**Quoted text**
>>>>>
Not unless you want to, for any, or all, of the above reasons. The difference is relatively minor. You may end up cleaning crud off your wheels & rails a bit more often than someone who uses metal wheels, but not drastically more often.

There are two old sayings that I think apply to your wheel dilemma.
1) If it ain't broke don't fix it.
2) Never argue with success.

If everything on your railroad is rolling smoothly, and you don't have any derailments, then you're in a better place than most of us. Also you must have done something right! Leave the MTL plastic wheels in, sit back, and enjoy!

"Don't worry. Be happy"

Traction Fan 😊


----------



## Old_Hobo (Feb 20, 2014)

JeffHurl said:


> Was the Scrooge comment really necessary? Was that supposed to be humor, or a jab? I don't offend easily, just curious to know your intent.


It was a joke, and meant only as such…..I can’t do anything about your perception of it….


----------



## JeffHurl (Apr 22, 2021)

Old_Hobo said:


> It was a joke, and meant only as such…..I can’t do anything about your perception of it….


You could do this and stick your tongue out. 

Emojis help add "body language" to written text to help the reader get context and or intent.


----------



## JeffHurl (Apr 22, 2021)

traction fan said:


> Jeff;
> 
> I have absolutely no problem "putting up" with you. Answering questions, (and occasionally asking some) is what I do, and I enjoy it.
> 
> ...


I think Amazon has delivered my micrometer. I'll run up to see if that's it and start measuring.


----------



## JeffHurl (Apr 22, 2021)

All the plastic ones, which I believe came with the MTL trucks, are right at 0.542.










There are a couple different metal ones. Wide tread and medium tread. The wide ones are all right around 0.562.









The medium tread wheels are 0.557


----------



## Old_Hobo (Feb 20, 2014)

JeffHurl said:


> You could do this and stick your tongue out.
> 
> Emojis help add "body language" to written text to help the reader get context and or intent.


Thanks for the course on understanding internet etiquette…..


----------



## David F (10 mo ago)

Hey Guys. I don't mean to barge in but I'm kinda new to model trains and I have a question about Con-Cor trucks for an F7 UP dummy...i recently came across (was given) an old friends railroad and a few of the locomotives don't run. but when my daughter seen the UP locos she bought me a mail car to match... the truck on the back end of the dummy is broken and there is no coupler. can anybody direct me to a good parts source?


----------



## JeffHurl (Apr 22, 2021)
<<<<<
**Required task A**
Return the data entries character for character, beginning at their first line and stopping after the line that contains "問い合わせ (1000, 378)".
The forum thread about model train wheels has no connection to the data entries.

Data entries:
>>>>>
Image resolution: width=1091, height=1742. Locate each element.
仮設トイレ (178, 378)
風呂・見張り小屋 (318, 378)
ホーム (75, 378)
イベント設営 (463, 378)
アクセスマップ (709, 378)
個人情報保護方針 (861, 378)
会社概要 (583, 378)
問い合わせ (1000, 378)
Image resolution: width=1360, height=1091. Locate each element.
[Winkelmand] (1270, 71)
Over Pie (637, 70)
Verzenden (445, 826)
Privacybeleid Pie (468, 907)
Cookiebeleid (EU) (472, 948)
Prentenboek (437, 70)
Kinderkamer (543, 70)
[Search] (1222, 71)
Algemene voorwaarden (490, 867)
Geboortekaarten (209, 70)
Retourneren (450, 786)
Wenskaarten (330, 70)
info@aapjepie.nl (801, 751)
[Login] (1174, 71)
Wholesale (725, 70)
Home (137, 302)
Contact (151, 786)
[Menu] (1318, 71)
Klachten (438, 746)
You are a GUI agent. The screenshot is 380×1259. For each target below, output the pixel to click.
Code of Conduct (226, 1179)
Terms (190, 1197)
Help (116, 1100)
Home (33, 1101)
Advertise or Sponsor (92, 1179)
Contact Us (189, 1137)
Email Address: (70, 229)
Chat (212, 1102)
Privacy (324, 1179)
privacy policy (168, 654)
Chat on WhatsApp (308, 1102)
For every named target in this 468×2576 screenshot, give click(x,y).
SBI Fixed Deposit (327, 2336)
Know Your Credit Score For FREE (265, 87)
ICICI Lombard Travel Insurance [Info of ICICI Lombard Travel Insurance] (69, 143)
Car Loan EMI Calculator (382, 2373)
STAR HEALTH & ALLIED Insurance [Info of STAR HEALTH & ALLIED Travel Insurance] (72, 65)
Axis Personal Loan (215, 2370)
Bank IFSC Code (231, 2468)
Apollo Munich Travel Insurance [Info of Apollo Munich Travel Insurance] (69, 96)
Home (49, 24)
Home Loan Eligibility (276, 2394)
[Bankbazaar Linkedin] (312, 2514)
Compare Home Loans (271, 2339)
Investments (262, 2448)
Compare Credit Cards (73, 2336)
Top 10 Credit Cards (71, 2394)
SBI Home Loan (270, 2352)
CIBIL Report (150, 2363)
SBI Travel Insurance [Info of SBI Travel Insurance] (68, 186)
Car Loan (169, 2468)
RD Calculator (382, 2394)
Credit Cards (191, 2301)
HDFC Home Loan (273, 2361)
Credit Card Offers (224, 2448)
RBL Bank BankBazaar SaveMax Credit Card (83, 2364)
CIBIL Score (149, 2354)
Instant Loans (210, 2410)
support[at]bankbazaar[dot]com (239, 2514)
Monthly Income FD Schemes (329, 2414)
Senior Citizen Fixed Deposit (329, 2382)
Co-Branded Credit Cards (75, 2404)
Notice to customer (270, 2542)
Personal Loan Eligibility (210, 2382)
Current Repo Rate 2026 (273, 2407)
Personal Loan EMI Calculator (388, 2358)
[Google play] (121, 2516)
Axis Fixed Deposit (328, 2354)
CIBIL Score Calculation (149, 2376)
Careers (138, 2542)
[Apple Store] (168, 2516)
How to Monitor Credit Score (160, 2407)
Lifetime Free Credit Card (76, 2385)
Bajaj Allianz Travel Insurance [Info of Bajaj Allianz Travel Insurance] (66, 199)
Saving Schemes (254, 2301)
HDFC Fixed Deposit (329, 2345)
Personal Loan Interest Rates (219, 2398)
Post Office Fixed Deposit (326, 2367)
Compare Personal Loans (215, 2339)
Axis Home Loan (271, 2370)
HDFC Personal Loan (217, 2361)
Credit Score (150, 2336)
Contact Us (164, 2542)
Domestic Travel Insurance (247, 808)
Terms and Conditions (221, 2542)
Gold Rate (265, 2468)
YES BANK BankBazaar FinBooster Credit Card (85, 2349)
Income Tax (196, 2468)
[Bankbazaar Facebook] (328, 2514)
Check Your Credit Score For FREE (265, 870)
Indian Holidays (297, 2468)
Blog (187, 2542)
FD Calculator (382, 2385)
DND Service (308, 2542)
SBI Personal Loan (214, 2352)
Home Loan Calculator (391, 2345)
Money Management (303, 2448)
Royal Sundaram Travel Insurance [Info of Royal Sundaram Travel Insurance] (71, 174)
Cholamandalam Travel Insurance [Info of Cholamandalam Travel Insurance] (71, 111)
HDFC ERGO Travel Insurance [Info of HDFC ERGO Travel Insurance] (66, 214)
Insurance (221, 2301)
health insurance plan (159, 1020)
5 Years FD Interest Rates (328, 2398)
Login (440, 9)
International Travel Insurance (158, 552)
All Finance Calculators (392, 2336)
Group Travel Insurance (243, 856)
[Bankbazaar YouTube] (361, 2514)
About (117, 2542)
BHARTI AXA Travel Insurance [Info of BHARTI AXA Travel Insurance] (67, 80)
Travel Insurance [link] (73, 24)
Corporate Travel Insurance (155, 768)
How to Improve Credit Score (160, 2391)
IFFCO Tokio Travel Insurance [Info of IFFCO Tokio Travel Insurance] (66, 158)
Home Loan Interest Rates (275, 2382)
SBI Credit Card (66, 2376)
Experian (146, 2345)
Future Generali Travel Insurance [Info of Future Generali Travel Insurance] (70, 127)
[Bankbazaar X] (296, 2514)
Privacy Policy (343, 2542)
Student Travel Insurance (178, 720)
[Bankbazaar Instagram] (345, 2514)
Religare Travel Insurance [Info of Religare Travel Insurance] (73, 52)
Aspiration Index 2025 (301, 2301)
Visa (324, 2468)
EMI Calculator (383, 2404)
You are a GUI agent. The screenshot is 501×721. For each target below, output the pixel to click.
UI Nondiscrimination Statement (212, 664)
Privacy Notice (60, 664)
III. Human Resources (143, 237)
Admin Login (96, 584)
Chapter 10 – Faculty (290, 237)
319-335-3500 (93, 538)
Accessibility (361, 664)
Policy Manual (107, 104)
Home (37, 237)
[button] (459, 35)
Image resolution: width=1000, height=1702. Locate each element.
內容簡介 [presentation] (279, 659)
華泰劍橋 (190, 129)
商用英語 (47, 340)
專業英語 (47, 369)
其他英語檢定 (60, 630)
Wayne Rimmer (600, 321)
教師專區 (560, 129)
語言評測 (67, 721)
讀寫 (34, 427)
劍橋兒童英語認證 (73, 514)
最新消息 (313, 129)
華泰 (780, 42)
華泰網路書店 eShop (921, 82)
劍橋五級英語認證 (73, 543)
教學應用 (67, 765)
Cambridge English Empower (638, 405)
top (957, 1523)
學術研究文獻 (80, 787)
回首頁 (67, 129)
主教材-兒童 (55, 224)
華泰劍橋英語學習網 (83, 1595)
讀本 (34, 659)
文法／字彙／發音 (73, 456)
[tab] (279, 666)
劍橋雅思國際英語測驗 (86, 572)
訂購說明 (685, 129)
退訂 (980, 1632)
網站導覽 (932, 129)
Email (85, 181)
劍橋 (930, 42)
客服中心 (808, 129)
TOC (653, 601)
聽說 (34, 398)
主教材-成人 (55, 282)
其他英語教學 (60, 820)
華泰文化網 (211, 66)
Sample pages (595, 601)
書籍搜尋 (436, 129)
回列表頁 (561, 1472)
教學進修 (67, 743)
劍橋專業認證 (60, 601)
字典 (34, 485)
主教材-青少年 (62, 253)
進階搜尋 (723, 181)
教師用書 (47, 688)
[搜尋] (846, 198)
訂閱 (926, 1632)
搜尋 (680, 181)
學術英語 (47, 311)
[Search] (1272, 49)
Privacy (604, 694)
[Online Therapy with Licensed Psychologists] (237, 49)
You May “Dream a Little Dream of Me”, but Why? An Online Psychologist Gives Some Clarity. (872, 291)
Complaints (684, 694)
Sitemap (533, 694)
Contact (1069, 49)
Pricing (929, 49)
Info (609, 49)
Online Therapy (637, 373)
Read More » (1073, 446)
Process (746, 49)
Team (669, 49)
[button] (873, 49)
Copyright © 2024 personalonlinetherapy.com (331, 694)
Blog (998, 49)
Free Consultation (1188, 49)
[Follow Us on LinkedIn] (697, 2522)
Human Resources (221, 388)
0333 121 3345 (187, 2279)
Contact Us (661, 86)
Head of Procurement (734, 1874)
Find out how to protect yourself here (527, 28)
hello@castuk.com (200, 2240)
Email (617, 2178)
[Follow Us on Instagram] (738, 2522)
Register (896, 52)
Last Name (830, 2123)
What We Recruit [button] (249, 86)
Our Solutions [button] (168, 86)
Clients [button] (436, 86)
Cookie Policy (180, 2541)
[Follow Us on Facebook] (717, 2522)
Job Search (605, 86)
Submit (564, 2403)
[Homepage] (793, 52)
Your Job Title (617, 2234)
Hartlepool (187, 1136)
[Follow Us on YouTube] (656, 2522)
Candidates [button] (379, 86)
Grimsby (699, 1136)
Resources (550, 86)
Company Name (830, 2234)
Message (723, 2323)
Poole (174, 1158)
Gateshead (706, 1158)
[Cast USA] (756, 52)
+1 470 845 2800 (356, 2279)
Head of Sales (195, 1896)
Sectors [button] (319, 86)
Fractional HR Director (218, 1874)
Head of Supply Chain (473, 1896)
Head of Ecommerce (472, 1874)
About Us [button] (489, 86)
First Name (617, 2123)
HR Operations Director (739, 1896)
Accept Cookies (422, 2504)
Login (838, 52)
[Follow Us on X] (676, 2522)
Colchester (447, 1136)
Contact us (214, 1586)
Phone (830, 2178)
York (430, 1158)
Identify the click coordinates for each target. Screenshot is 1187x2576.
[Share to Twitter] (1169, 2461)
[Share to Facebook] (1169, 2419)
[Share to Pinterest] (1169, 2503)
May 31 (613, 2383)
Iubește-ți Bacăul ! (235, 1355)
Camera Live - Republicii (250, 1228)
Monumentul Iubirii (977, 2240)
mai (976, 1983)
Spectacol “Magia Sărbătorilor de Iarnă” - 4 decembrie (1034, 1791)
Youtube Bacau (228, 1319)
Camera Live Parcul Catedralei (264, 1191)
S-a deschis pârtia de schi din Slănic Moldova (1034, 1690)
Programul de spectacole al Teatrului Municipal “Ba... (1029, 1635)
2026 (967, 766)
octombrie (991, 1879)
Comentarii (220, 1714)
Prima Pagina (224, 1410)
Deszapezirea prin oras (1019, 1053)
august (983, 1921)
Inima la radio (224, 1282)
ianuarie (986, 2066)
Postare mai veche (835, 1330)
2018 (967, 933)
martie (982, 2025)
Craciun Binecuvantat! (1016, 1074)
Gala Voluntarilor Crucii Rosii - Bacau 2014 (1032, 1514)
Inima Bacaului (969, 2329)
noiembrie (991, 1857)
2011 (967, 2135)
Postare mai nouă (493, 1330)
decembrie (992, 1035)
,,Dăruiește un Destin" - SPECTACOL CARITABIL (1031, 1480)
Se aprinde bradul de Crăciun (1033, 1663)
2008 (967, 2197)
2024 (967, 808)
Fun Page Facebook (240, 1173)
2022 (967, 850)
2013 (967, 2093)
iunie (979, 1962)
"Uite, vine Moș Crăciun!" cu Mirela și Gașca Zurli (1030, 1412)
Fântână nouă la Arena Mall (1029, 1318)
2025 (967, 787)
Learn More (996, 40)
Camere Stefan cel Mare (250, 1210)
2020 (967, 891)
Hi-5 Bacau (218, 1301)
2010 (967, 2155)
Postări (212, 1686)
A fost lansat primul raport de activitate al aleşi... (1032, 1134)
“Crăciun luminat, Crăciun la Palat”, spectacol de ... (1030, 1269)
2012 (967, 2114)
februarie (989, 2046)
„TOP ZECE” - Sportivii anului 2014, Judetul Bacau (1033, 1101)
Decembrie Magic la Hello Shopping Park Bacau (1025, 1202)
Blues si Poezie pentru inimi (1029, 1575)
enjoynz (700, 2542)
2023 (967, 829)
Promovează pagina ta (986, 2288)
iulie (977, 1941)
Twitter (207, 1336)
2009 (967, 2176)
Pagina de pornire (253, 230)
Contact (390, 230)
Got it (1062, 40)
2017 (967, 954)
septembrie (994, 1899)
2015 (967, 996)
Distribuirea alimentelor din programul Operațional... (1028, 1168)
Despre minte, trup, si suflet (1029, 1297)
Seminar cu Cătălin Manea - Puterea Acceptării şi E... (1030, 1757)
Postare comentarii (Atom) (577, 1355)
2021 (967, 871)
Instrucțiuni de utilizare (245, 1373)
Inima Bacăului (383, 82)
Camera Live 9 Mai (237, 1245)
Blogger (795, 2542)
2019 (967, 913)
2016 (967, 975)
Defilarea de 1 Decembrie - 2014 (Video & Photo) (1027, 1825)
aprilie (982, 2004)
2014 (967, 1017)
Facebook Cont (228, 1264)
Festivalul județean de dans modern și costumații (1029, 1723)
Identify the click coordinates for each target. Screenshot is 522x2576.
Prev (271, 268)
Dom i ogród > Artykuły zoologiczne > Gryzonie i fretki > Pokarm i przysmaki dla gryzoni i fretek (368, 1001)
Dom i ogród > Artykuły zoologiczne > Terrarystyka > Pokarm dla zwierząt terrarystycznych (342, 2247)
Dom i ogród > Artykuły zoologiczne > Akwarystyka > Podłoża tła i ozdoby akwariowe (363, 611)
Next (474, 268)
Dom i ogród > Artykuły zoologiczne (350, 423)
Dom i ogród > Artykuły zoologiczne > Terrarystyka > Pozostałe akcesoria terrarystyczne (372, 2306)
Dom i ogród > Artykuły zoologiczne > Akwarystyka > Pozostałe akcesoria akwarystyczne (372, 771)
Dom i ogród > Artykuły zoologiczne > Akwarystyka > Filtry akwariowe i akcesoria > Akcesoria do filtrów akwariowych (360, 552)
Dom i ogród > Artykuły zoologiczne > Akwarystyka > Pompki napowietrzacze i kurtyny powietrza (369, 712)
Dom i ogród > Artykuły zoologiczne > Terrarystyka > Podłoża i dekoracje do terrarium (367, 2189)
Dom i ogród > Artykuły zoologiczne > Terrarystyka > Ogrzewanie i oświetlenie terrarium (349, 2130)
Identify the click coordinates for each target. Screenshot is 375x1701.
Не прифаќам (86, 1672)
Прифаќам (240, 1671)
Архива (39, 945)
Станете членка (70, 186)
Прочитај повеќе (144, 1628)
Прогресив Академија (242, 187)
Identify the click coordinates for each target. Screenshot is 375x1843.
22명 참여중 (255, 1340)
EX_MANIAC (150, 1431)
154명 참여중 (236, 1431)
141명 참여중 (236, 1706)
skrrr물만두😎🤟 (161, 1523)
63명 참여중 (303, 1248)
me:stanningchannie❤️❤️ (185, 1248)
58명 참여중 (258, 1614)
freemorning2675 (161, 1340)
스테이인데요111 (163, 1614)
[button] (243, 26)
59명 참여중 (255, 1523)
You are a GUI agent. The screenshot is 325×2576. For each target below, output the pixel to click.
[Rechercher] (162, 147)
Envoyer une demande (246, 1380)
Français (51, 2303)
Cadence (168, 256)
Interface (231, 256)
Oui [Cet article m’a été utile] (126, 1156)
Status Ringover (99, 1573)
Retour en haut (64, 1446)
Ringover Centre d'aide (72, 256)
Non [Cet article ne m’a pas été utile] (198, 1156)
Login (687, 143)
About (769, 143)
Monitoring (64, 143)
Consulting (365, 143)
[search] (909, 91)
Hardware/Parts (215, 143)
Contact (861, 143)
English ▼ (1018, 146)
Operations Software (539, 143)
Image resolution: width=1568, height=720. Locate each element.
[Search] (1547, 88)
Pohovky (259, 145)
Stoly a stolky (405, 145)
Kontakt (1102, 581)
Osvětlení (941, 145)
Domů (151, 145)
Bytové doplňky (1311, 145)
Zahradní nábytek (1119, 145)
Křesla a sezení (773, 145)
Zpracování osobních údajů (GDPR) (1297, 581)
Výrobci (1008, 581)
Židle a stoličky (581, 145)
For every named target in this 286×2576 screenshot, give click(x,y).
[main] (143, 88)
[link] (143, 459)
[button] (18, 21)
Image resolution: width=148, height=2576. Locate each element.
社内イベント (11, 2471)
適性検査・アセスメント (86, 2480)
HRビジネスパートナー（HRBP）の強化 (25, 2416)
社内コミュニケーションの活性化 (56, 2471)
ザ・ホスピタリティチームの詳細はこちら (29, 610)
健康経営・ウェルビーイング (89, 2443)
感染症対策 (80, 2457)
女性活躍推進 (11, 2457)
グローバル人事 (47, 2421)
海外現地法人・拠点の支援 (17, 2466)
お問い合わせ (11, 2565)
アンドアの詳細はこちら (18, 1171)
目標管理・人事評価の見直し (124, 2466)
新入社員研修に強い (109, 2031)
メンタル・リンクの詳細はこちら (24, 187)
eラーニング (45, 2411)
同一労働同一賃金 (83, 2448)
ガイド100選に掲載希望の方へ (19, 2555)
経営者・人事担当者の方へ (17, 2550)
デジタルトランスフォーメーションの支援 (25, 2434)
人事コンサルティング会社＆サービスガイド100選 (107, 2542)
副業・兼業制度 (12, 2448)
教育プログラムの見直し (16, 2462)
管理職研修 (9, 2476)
<<<<<
**Required task B**
Retype, without any change, the part of the forum thread about model train wheels that begins at the words "## David F (10" and stops after "good parts source?".

**Worked solution A**
Image resolution: width=1091, height=1742. Locate each element.
仮設トイレ (178, 378)
風呂・見張り小屋 (318, 378)
ホーム (75, 378)
イベント設営 (463, 378)
アクセスマップ (709, 378)
個人情報保護方針 (861, 378)
会社概要 (583, 378)
問い合わせ (1000, 378)

**Worked solution B**
## David F (10 mo ago)

Hey Guys. I don't mean to barge in but I'm kinda new to model trains and I have a question about Con-Cor trucks for an F7 UP dummy...i recently came across (was given) an old friends railroad and a few of the locomotives don't run. but when my daughter seen the UP locos she bought me a mail car to match... the truck on the back end of the dummy is broken and there is no coupler. can anybody direct me to a good parts source?